The same framework, the same tokens — a different design language. The fenestra-looks crate bundles six ready voices (product, editorial, terminal, console, warm-editorial, playful — enumerate them with all()), and one knob re-skins the whole kit: Theme::with_radius(RadiusScale::sharp()) for un-rounded tech chrome, Theme::with_elevation(Elevation::Flat) for border-not-shadow surfaces, and Theme::duotone for atmospheric fields instead of neutral grays (custom display faces register under font roles via Fonts::register). The opposite end of the range from the soft default dashboard above — a sharp, hairline-ruled console: slate with a single lime accent and mono numerals, rendered headlessly and golden-tested.

Light Dark
sharp console, light theme sharp console, dark theme

Composition, commands, accessibility

Components written around their own message type compose with Element::map. Background work flows in through App::init, which hands the app a cloneable Proxy<Msg> — spawn a thread, send messages, the window repaints (examples/clock.rs, examples/toasts.rs).
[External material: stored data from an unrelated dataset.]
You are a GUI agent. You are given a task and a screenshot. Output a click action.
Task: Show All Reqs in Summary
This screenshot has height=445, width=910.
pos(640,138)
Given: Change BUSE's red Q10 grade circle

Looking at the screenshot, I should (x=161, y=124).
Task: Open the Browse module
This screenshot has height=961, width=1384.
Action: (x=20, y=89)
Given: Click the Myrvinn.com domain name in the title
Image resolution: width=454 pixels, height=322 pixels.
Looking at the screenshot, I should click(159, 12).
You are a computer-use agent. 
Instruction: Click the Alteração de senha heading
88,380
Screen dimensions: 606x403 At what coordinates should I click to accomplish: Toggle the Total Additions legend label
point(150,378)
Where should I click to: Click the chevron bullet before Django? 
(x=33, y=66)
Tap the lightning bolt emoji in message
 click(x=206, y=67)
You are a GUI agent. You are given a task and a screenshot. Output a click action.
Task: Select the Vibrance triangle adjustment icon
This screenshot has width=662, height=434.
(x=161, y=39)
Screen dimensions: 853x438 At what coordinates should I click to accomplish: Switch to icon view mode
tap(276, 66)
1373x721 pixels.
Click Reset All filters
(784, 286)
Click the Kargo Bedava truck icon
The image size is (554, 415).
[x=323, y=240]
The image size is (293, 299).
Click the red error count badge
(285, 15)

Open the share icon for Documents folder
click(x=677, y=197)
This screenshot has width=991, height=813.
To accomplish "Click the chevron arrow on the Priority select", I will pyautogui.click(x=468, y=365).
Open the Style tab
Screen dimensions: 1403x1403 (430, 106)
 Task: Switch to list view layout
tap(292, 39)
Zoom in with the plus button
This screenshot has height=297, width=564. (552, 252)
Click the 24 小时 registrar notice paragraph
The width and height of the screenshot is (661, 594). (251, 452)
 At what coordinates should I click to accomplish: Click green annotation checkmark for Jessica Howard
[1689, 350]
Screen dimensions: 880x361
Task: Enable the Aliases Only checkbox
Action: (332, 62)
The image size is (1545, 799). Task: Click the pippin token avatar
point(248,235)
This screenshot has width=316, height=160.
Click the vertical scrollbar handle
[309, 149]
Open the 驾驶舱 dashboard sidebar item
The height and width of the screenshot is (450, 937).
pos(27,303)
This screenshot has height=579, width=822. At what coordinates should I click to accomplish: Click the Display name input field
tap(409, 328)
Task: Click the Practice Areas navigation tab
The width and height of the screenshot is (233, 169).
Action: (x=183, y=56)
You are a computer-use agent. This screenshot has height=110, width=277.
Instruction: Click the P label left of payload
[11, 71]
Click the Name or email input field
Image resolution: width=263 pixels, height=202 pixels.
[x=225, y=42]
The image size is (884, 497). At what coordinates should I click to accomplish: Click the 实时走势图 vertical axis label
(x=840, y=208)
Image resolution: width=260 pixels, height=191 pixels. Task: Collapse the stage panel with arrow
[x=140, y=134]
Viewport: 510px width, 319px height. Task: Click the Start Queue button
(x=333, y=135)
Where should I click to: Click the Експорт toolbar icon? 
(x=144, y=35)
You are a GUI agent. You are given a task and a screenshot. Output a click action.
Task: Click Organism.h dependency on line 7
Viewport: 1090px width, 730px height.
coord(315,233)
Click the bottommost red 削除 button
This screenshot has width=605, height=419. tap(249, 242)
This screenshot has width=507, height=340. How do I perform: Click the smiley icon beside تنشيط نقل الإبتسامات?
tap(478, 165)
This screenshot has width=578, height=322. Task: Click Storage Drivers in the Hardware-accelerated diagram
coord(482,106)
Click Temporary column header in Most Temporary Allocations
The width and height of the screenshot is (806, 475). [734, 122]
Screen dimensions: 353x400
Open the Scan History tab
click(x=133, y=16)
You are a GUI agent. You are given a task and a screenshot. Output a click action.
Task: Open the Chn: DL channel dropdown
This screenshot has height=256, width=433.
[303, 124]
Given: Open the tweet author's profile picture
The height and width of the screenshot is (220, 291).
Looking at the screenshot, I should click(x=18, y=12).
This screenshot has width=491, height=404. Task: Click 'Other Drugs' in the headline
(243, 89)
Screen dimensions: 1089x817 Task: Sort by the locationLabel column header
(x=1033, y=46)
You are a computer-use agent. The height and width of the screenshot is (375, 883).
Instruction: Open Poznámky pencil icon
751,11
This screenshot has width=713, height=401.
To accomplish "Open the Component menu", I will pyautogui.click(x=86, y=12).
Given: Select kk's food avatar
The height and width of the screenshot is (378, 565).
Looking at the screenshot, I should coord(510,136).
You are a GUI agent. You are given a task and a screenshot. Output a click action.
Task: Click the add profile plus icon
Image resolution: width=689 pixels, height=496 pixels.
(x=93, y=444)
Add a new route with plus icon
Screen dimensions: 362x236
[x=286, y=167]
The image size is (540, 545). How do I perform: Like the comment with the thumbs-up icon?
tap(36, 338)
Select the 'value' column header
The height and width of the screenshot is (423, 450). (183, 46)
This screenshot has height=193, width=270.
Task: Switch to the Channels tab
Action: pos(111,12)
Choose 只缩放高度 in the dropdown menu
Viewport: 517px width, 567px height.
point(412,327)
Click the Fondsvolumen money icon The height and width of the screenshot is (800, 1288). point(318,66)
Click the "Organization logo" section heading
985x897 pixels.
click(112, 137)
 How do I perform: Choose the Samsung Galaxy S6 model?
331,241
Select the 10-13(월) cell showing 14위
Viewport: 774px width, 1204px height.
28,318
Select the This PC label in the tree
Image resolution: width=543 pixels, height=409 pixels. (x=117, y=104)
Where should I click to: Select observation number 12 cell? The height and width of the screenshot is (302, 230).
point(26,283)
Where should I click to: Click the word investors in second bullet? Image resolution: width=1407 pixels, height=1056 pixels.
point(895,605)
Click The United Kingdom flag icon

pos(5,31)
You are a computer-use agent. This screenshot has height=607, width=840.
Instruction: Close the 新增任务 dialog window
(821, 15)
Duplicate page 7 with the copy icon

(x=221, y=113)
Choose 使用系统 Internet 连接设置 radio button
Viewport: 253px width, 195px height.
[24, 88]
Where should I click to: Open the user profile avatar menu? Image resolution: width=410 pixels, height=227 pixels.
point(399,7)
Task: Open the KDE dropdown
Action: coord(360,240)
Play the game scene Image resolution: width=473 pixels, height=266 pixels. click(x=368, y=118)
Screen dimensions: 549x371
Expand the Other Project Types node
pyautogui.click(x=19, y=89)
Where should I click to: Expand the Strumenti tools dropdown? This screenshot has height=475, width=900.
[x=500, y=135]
Every widget exposes its role, state, and name: headlessly via Frame::access_tree() (assert your UI is labeled, in CI), and to real assistive technology through AccessKit in the windowed runner. Ambient motion comes from looping Keyframes timelines; images from image_rgba8 (round avatars via .rounded_full()).

Status

0.2 covers the spec'd milestones M0–M7 — rendering, theme, text, layout and scrolling, interactivity and transitions, text input, overlays, the full kit, the dashboard — plus the M8 set: Element::map, the command proxy, images, multiline text areas, toasts, keyframe timelines, a Lucide icon subset, and the AccessKit tree. Out of scope so far: the screen-reader text-editing protocol, live regions, and rich text.

License

MIT or Apache-2.0, at your option. The embedded Inter font, the Playfair Display faces (poster and editorial looks), the Fraunces variable text serif (the opsz/optical-sizing serif in the warm-editorial look), and JetBrains Mono (terminal look) are licensed under the SIL Open Font License 1.1; the vendored Lucide icon path data is ISC (see fenestra-kit/LICENSE-LUCIDE.txt).